Potete vedere anche le nuove emoji, che trovate sia nel video che in galleria, mentre non c’è l’opzione per scaricare nuovi font. In compenso però nelle impostazioni del display, c’è una curiosa voce chiamata tema del dispositivo. Al momento non fa niente, ma se unite questa opzione ai cambiamenti per le icone, potremmo interpretarli come il segnale di una maggiore personalizzazione in arrivo, direttamente a livello di sistema.

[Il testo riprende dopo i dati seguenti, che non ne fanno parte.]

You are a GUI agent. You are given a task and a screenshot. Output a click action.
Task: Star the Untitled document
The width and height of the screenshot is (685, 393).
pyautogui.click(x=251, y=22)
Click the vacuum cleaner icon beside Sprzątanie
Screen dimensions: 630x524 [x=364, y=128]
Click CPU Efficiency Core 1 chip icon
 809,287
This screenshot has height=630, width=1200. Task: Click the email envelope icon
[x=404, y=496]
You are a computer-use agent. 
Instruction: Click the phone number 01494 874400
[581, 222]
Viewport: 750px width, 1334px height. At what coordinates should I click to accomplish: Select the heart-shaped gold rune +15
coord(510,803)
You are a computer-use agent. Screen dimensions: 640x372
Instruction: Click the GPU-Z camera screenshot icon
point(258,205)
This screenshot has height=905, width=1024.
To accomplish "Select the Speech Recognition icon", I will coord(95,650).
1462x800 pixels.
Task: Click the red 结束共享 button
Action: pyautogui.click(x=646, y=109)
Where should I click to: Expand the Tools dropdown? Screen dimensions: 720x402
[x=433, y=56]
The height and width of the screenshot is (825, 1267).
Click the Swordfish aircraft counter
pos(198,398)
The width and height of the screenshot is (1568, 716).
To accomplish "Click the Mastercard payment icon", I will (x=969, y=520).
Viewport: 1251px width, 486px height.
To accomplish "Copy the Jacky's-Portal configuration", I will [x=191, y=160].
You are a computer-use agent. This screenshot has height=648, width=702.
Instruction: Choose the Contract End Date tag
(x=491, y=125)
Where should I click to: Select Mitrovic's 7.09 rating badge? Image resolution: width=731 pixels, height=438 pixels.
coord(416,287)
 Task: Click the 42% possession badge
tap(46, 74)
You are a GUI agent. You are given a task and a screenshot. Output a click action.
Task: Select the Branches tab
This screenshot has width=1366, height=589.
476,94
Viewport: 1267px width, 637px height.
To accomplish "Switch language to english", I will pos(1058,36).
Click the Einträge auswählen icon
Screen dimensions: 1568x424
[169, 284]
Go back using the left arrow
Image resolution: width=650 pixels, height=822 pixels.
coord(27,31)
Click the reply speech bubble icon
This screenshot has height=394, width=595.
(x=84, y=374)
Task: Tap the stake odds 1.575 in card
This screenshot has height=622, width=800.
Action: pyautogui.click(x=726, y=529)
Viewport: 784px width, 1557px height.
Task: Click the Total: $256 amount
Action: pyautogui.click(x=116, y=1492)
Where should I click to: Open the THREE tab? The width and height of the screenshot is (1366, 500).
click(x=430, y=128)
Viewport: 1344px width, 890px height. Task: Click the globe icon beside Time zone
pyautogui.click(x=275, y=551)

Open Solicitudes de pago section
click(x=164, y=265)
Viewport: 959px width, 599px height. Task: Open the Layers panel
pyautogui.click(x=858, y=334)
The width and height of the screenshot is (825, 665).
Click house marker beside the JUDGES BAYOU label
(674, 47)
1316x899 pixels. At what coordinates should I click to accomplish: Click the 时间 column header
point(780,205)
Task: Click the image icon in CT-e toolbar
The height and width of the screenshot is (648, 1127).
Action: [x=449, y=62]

Piccola nota sulla selezione automatica del testo: nel video non siamo riusciti a mostrarvela perché non ha funzionato. È una funzione hit-and-miss, ma l’abbiamo verificata sia su numeri di telefono (compare in basso un messaggio che rimanda al dialer) che su altre frasi (la selezione si allunga automaticamente per includere termini affini”. Diciamo che l’idea è buona, ma sembra ci sia bisogno di ulteriore lavoro al momento.

Android O Developer Preview 2 non finisce certo qui, ma queste sono comunque le cose “tangibili” più interessanti che abbiamo trovato finora. Come anticipato in un precedente articolo, ci sono però diverse novità sotto al cofano, tra le quali Background limit, che promette di risolvere il problema dei battery drain da parte delle applicazioni in secondo piano. Ed in generale Android O promette tanta velocità generale in più, che potremo verificare però solo col tempo e magari con delle release più definitive di questa, che è solo la prima beta (la DP1 è una alpha).

Download Android O Developer Preview 2

Android O Developer Preview 2 è disponibile semplicemente iscrivendosi al programma beta, come già vi abbiamo spiegato in un articolo dedicato. Dopo pochi minuti che vi sarete registrati, il vostro Nexus / Pixel si aggiornerà da solo ad Android O, scaricando circa 900 MB di aggiornamento. Si tratta del metodo più semplice e sicuro per provare la DP2, ma Google ha resto disponibili anche le factory image per l’installazione manuale. Le trovate a questo indirizzo per i seguenti dispositivi: Nexus 5X, Nexus 6P, Pixel, Pixel XL, Pixel C, Nexus Player.